[发明专利]一种体外诱导扩增高杀伤活性γδT细胞的方法

说明书

本发明涉及一种体外诱导扩增γδT细胞的方法，属于生物技术领域。该方法首先是通过淋巴细胞分离液获得外周血单个核细胞(PBMCs)，然后利用含有唑来膦酸、IL‑2、IL‑7和IL‑15的无血清培养基进行刺激培养3天；再用含有IL‑2、IL‑7和IL‑15的无血清培养基进行刺激扩增培养；当培养至7‑9天时候，加入尼克酰胺(Nicotinamide)以提高γδT细胞的抗肿瘤活性。本发明无需对PBMCs进行纯化，在培养14天即可获得纯度在90％以上的γδT细胞；尼克酰胺的加入，明显提高了γδT细胞的抗肿瘤活性。本发明可以将γδT细胞扩增1500倍以上，能够满足临床对γδT细胞数量的要求。本发明操作步骤简单，可操作性强，具有很好的推广价值。

技术领域

本发明涉及一种体外诱导扩增高杀伤活性γδT细胞的方法，属于生物技术领域。

背景技术

γδT细胞是执行固有免疫功能的T细胞，是天然免疫的一种细胞类型,其TCR由γ和δ链组成。其TCR缺乏多样性，可直接识别某些完整的多肽抗原。γδT细胞所识别的抗原种类有限：①HSP；②感染细胞表面CD1分子提成的脂类抗原；③某些病毒蛋白或表达于感染细胞表面的病毒蛋白；④细菌裂解产物中的磷酸化抗原。此类T细胞主要分布于肠道呼吸道以及泌尿生殖道等黏膜和皮下组织，在外周血中只占CD3⁺T细胞的0.5％-1％，虽然在外周血T淋巴细胞的比较低，但是却是人体免疫防御第一道防线的重要组成部分。激活的γδT细胞能够分泌细胞因子和趋化因子，可以直接杀伤感染细胞或肿瘤细胞。

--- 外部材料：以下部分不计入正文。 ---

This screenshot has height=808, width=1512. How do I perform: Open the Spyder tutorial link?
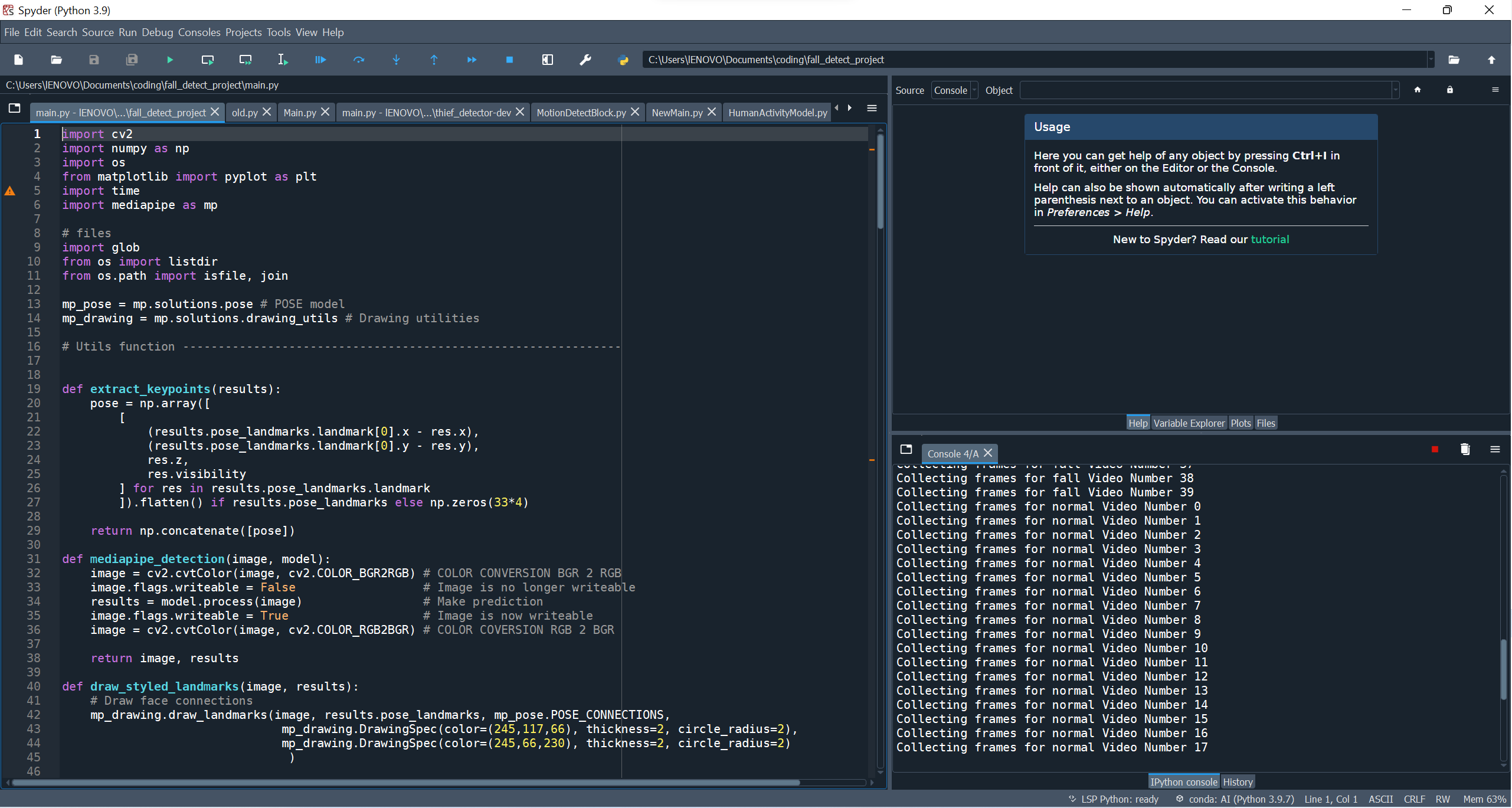click(1269, 239)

随着对肿瘤逃避免疫监视机理研究的不断深入，人们发现γδT细胞在抗感染和抗肿瘤方面发挥着重要的作用。肿瘤的过继免疫细胞治疗临床试验研究也表明：过继γδT细胞输注治疗肿瘤是安全的、也是有效的；γδT细胞的数量和抗肿瘤活性是过继γδT细胞输注治疗临床取得疗效的关键。因此，为了使过继γδT细胞治疗取得理想的临床治疗效果，需要获得大量具有高抗肿瘤活性的γδT细胞，以满足临床治疗的需要。

发明内容

本发明的目的是解决现有技术中如何才能扩增出大量具有高杀伤活力的γδT细胞的问题，提供一种体外诱导扩增高杀伤活力γδT细胞的方法。

技术方案

一种体外诱导扩增高杀伤活力γδT细胞的方法，包括如下步骤：

(1)制备PBMCs：取外周血，肝素抗凝，采用淋巴细胞分离液分离制备外周血单个核细胞(PBMCs)，用PBS缓冲液重悬洗涤细胞两次；

(2)γδT细胞的刺激培养：向无血清培养基加入5-10v％的自体血浆，同时按照每毫升无血清培养基加1μLγδT细胞刺激因子的计量加入γδT细胞刺激因子，得到γδT细胞刺激培养基，使用γδT细胞刺激培养基悬起PBMCs，并调整密度至1-3×10⁶个细胞/mL，接种于培养瓶中，并置于37℃、5％CO₂的条件下培养；

(3)制备γδT细胞扩增培养基：按照每毫升培养基加1μLγδT细胞扩增因子的计量，向无血清培养基中加入γδT细胞扩增因子，得到γδT细胞扩增培养基；

(4)扩增培养：待步骤(2)中培养至第3d时，离心去除刺激培养基，使用γδT细胞扩增培养基将细胞密度调整到2-3×10⁶个细胞/mL，以后每2-3d根据细胞密度补液，直至培养至第7-9d，然后加入尼克酰胺(Nicotinamide)，使其在培养基中的终浓度为2.5-7.5mM，以后每2-3d补加γδT细胞扩增培养基使细胞密度保持在2-3×10⁶个细胞/mL，并补加尼克酰胺，使其在培养基中的终浓度为2.5-7.5mM；在37℃、5％CO₂的条件下培养10-14d，获得γδT细胞。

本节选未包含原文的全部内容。